Monday, September 21, 2009

Technology: A blessing or a curse?

*Photo from the Pop! Tech blog*

I've been thinking a lot lately. It started out with a conversation Jason and I had. We were walking and discussing what life will be like for our children one day. He reminisced about how growing up on a farm taught him the value of hard work and I talked about how my curiosity drove my mom berserk, but taught me a lot. I said "What am I going to say to our kids when they ask a question? To go get on the computer and Google it?"

Looking back, I appreciate my mom telling me to "go look up" the strange questions I would ask her. I'd go over to the bookcase, skim the sleeves until I found the letter of the subject I was curious about and read away. Not a glamorous task, but it helped me to learn. Now, the Internet is there for our children like that shelf filled with a dictionary and a set of Britannica's once was for me.
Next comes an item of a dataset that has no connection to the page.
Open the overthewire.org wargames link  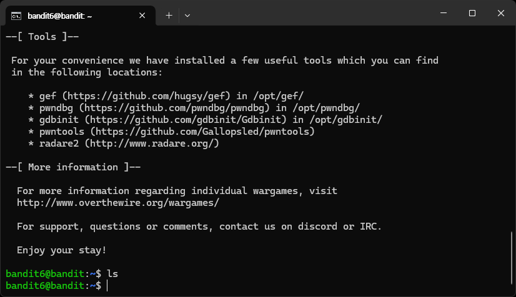coord(118,203)
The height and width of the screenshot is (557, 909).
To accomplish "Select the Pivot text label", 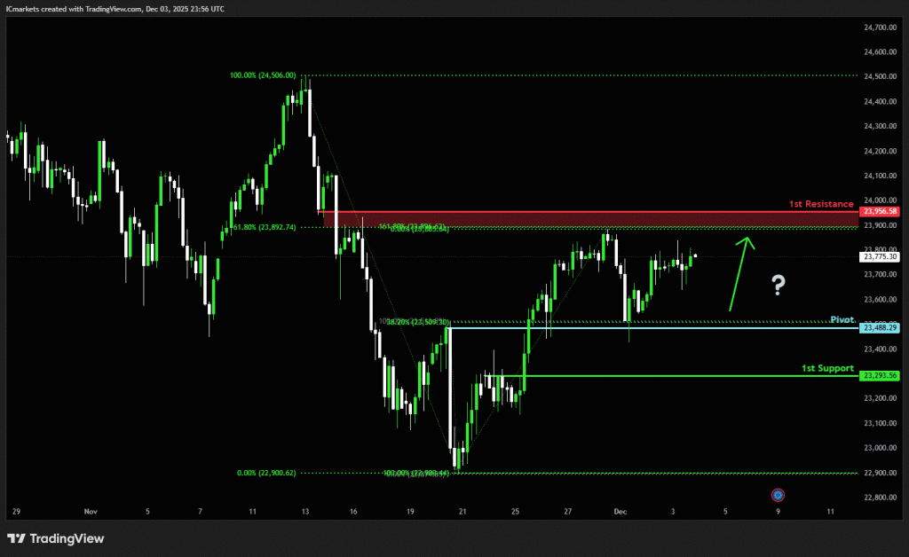I will pyautogui.click(x=842, y=319).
I always say how strange it is that my generation is the last one to not be completely reliant on technology. My family didn't have a computer until I was in the 5th grade. And even then, nobody was that interested in them until I entered high school and chat rooms got popular. Blackberrys were unheard of. Cell phones, for that matter, were unheard of. Video games, well Atari, was for only the cool kids. MTV and VH1 were barely in existence. The brand iPod could've been the dog's name in The Jetsons. Plasma screen, LCD, DVD, laptop, blogs and YouTube didn't mean jack.

After much reflection, I still can't decide if technology has been more of a blessing or a curse in my life. I've weighed some pros (roses) versus the cons (thorns) and am still at a loss. Here's a piece of my logic:


Rose: Long lost family, friends and professional colleagues are able to reconnect easily thanks to Geni, Facebook, LinkedIn and other social web tools.
Thorn: Children can easily connect with bad, bad, dirty people.
Rose: I get to learn new information everyday and easily see updates and photos of friends', their husbands, their children and their adventures in general on social networking sites.
Thorn: There's so much great and interesting content online that it makes for an annoying distraction at times (really, is it a need to check Facebook again?)


Rose: Everyone is their own doctor thanks to WebMD.
Thorn: I've been known to diagnose my own health issues...and have scared myself to death (thankfully most of my diagnoses were wrong).
Rose: We are able to delay death by diagnosing and treating major health issues by using advanced medical technology. Apple even has an iPhone app to check blood pressure for goodness sake.
Thorn: Knowing about these major issues can cause major stress in our lives. In fact, sometimes I wish we could go back to the caveman days when ignorance was bliss.

Rose: Being out of the office is possible during the day thanks to cell phones, smart phones, Wi-Fi and remote email access.
Thorn: Friday used to be the end of the work week. Now it doesn't ever really end.
Rose: Email makes things more efficient in the office.
Thorn: Email makes it easy to not have to pick up the phone to talk with colleagues across the office. I could use the human interaction sometimes....and exercise for that matter.

Would I change progression? Absolutely not. I couldn't live without most of it. But much like my parents like to tell me about how they walked to school up hill both ways, I'll be damned if I don't rant to my kids about the good 'ol days of BG: before Google.


Leigh said...

I think you make us sound a bit older than we really are, haha. Atari was more my parents' generation than ours. We were the Nintendo/Sega kids! And "car" phones were around when we were in school...they were just the kind that went in a bag in your car and were usually only for businessmen or rich people, haha.

metrogal84 said...

You're totally right about Atari, but you have to remember I had older brothers, so I just remember things they played with!

I forgot about old car phones! Although I guess I just don't remember anyone having them...I guess that's what growing up in a small town does!

EstrellaBella10 said...

You make a lot of good points, L-Dubs. I think the pros of technology outweigh the cons though. Think of how the wide range of technology options have helped advance the field of PR, let alone the act of communicating in general. Sure, some days it's information overload, but that's why you have to know when it's time to disconnect!

metrogal84 said...

Totally agree, Nikki. We couldn't function at our job without technology. It's just important to remember to 'unplug' once in awhile and smell the roses!